* BEGIN EXTRACT TO READ *

So we built a chef plugin that would switch the deployment between both sites seamlessly without any downtime. The plugin development was done in two weeks. When I showcased this to the client, at the end of the sprint cycle, he asked “so you only wrote 10 lines of code in two weeks”. I was shocked and amazed. Lesson learnt: Never show code in a business showcase 🙂
Very recently I saw a similar job posted on linkedIn where the requirement was to build an adapter for 10+ cloud backends to solve a multi-cloud deployment problem. Seeing this reminded me of that project 10 years ago and got me thinking, is it really worthwhile to invest time and money in cloud agnostic tools, when you should be focused on running your business. Many SaaS companies indulge in building their own in-house cloud agnostic plugin/adapter/platform/tool to address customers hosted in a variety of clouds. This, although sounds cool and is a dream project for any engineer, often such products end up being operational overheads and end up in monoliths in themselves.
I prefer simple and clean setups, let’s face it, we have had enough tools and platforms. We don’t want another one. We don’t need cloud agnostic tools. What we need is a cloud compatible one. That way we can build cloud agnostic infrastructure designs which can be deployed in any cloud or on-premise with the technologies available.

* END EXTRACT TO READ *

--- TASK A ---
Pull out every line of the listing below word for word, leaving out the pictures.

* BEGIN GIVEN ENTRIES *

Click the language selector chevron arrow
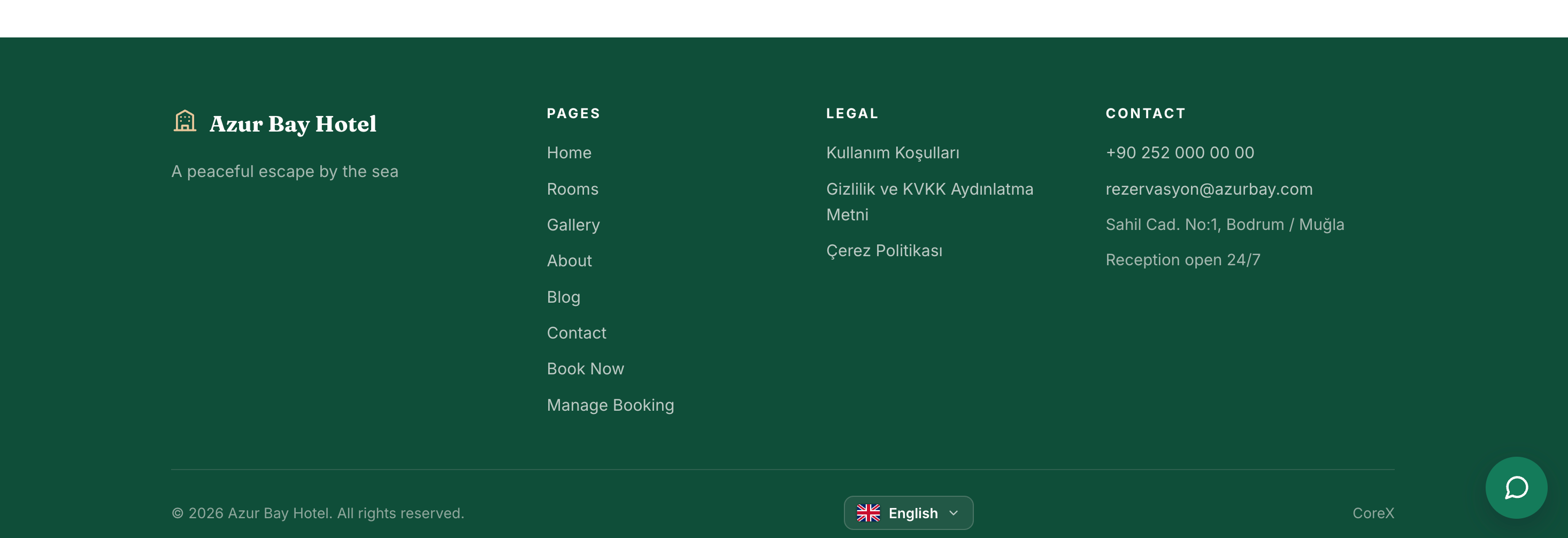Viewport: 1568px width, 538px height. [x=953, y=513]
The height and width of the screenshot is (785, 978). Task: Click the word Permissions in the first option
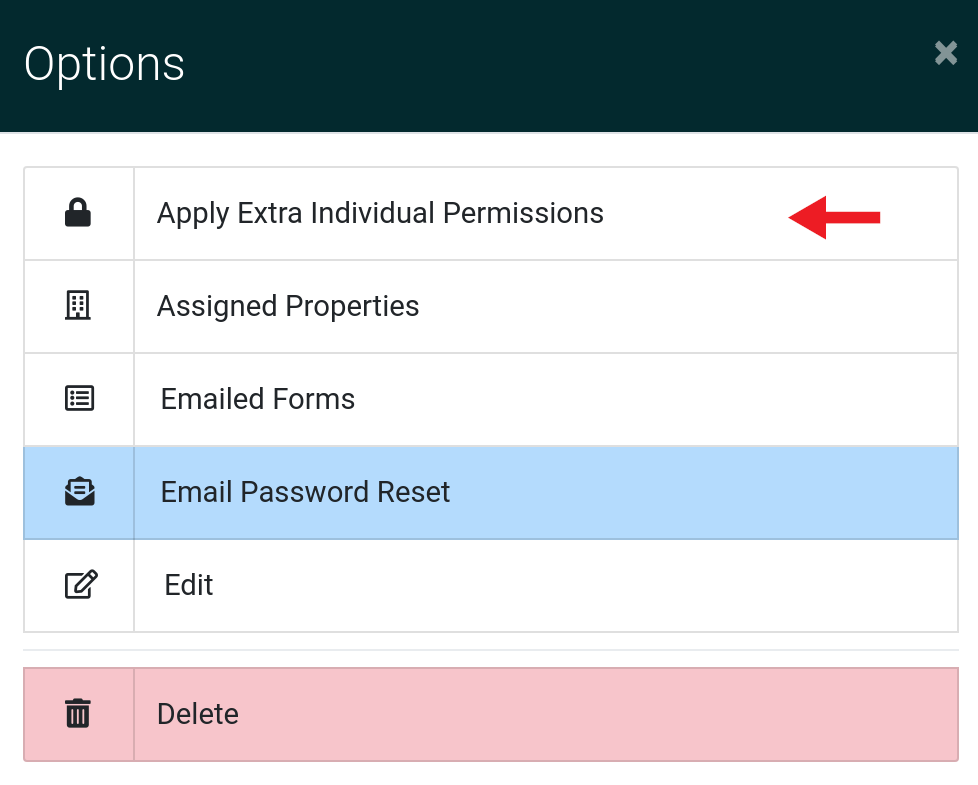(523, 213)
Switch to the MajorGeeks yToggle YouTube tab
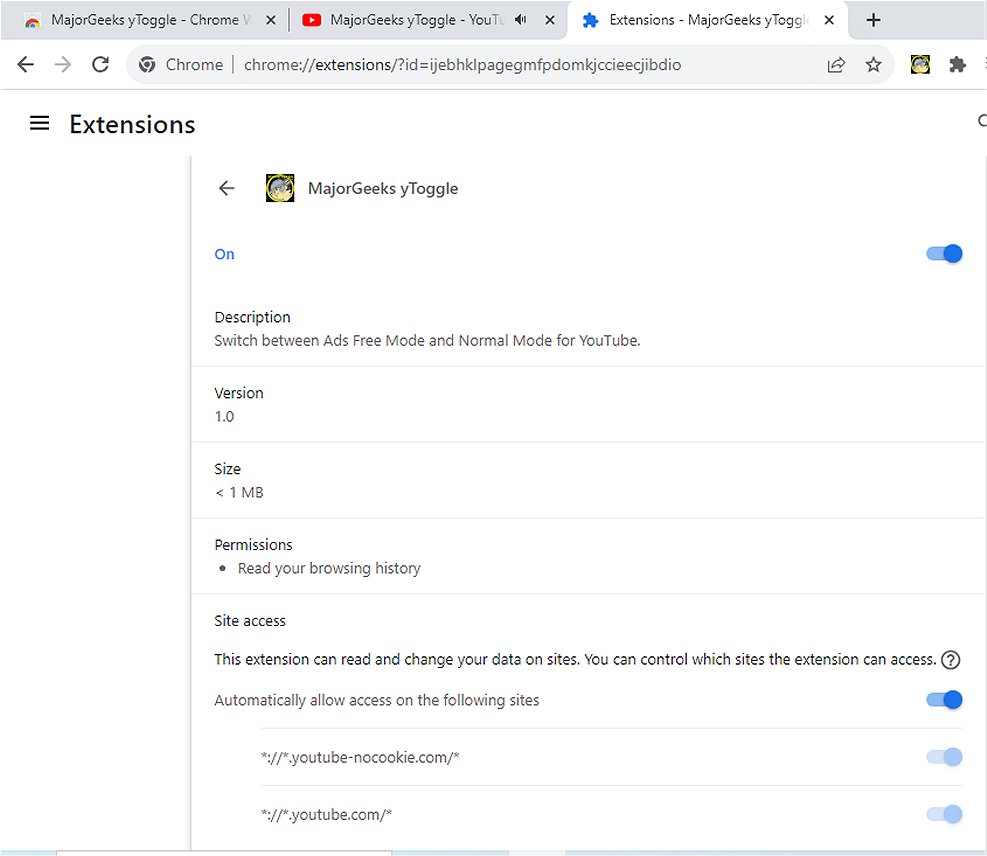This screenshot has width=987, height=856. click(x=415, y=20)
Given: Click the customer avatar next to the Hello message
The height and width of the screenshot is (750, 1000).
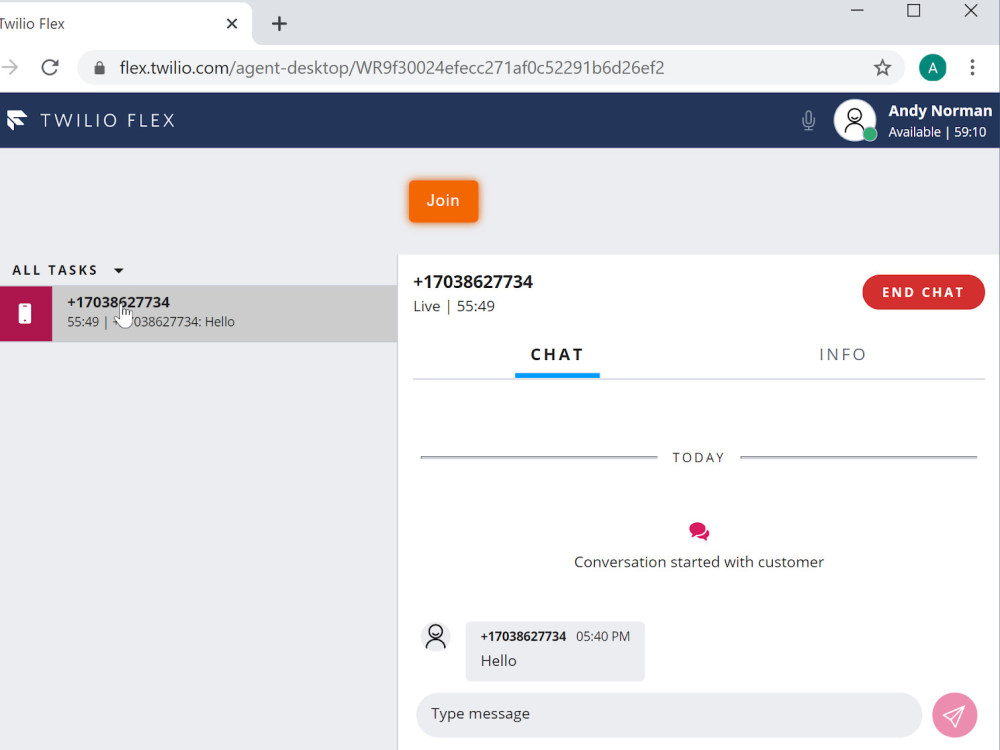Looking at the screenshot, I should pyautogui.click(x=435, y=635).
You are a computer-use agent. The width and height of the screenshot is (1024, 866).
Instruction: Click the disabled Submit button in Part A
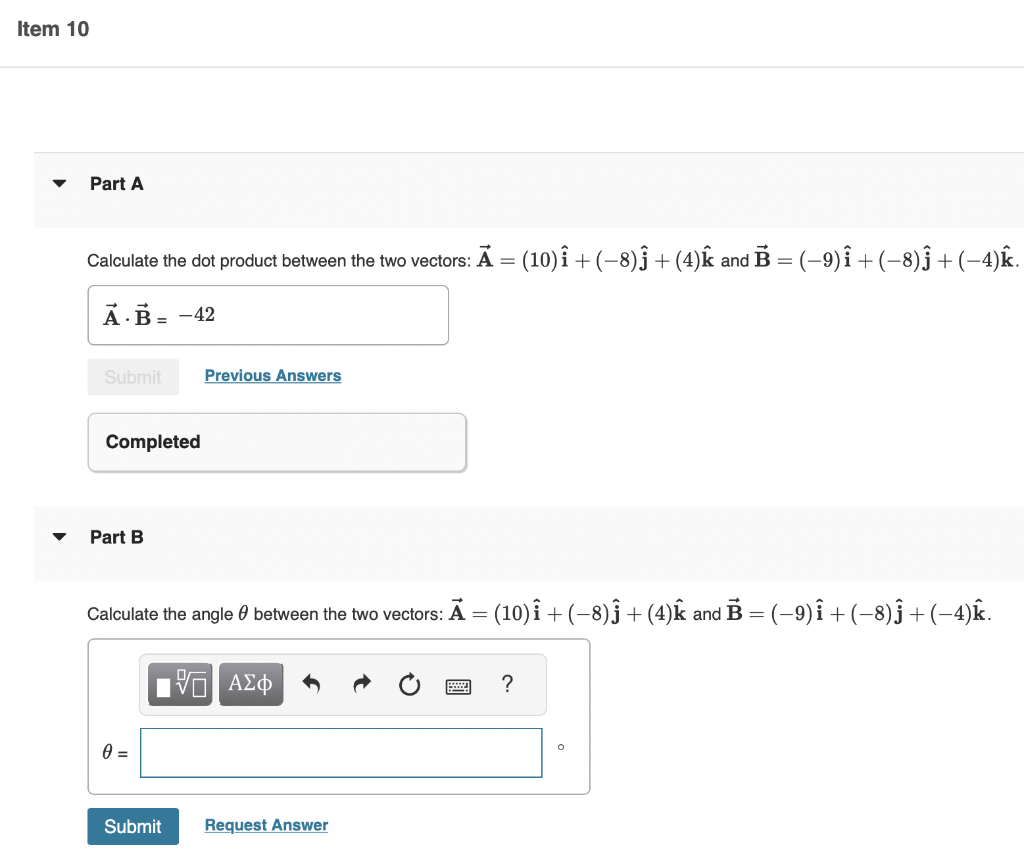133,376
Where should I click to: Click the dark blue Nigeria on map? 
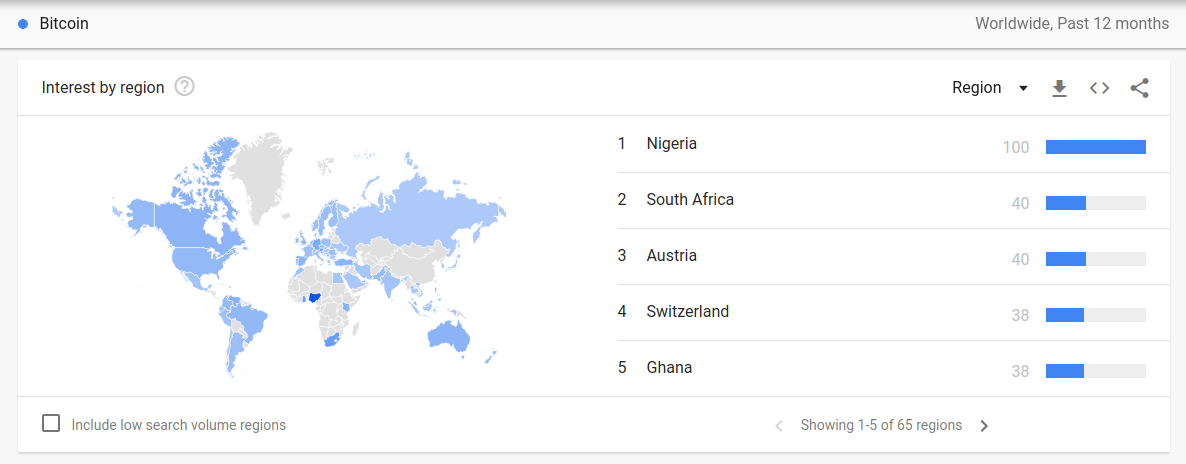tap(318, 299)
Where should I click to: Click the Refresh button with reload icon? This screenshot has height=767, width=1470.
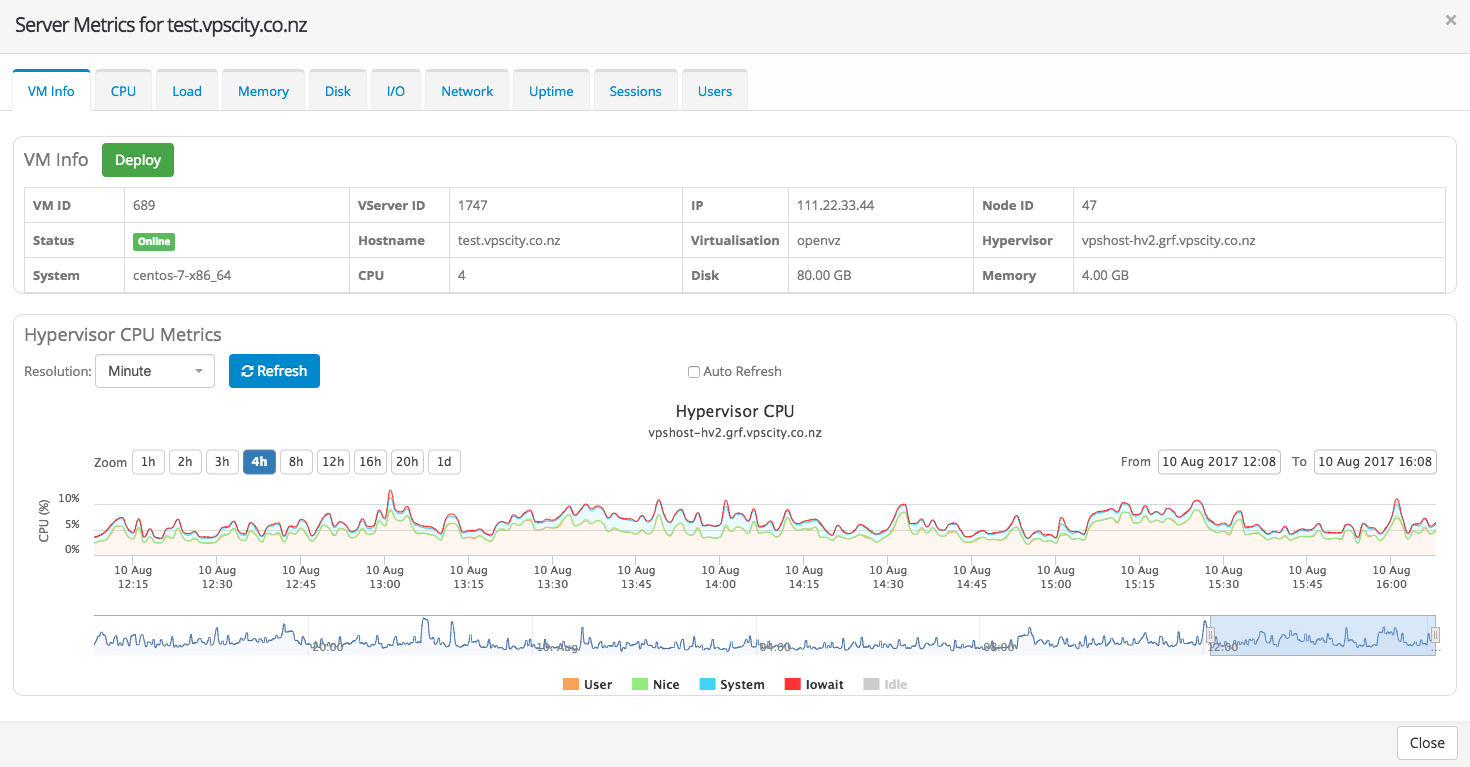coord(274,371)
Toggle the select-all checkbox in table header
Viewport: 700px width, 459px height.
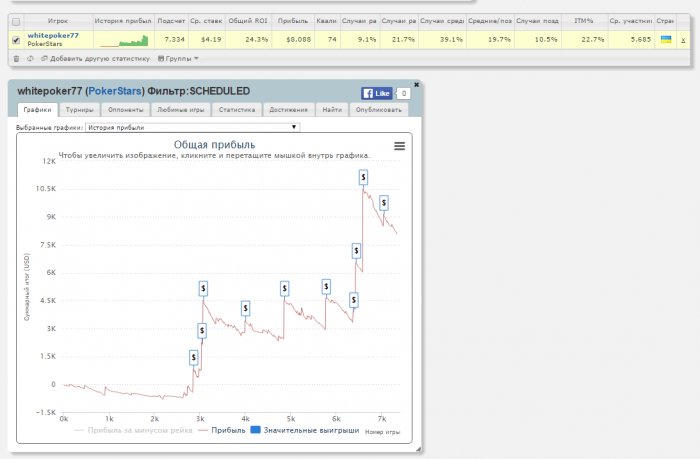tap(15, 21)
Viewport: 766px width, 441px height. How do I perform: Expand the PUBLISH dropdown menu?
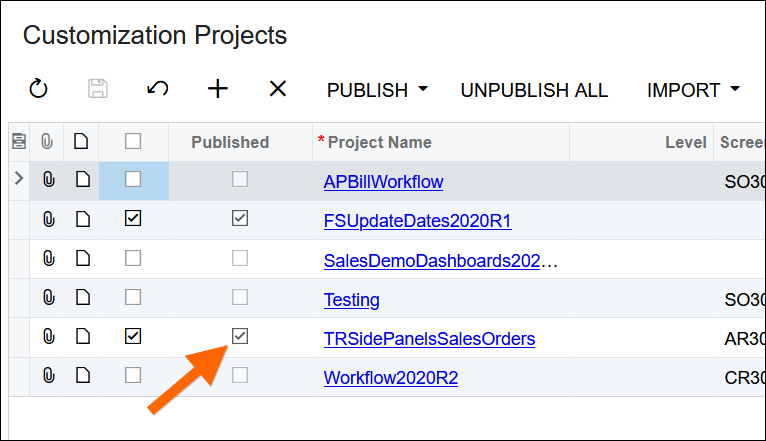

* END GIVEN ENTRIES *

--- TASK B ---
From the passage about cloud agnostic tools, reproduce the wording exactly, starting at "I prefer simple" up to and including "the technologies available.".

--- EXPECTED ANSWER A ---
Click the language selector chevron arrow
Viewport: 1568px width, 538px height. [x=953, y=513]
The height and width of the screenshot is (785, 978). Task: Click the word Permissions in the first option
(523, 213)
Switch to the MajorGeeks yToggle YouTube tab
This screenshot has width=987, height=856. click(x=415, y=20)
Given: Click the customer avatar next to the Hello message
The height and width of the screenshot is (750, 1000).
Looking at the screenshot, I should pyautogui.click(x=435, y=635).
You are a computer-use agent. The width and height of the screenshot is (1024, 866).
Instruction: Click the disabled Submit button in Part A
133,376
Where should I click to: Click the dark blue Nigeria on map? 
tap(318, 299)
Where should I click to: Click the Refresh button with reload icon? This screenshot has height=767, width=1470.
coord(274,371)
Toggle the select-all checkbox in table header
Viewport: 700px width, 459px height.
tap(15, 21)
Viewport: 766px width, 441px height. How do I perform: Expand the PUBLISH dropdown menu?

--- EXPECTED ANSWER B ---
I prefer simple and clean setups, let’s face it, we have had enough tools and platforms. We don’t want another one. We don’t need cloud agnostic tools. What we need is a cloud compatible one. That way we can build cloud agnostic infrastructure designs which can be deployed in any cloud or on-premise with the technologies available.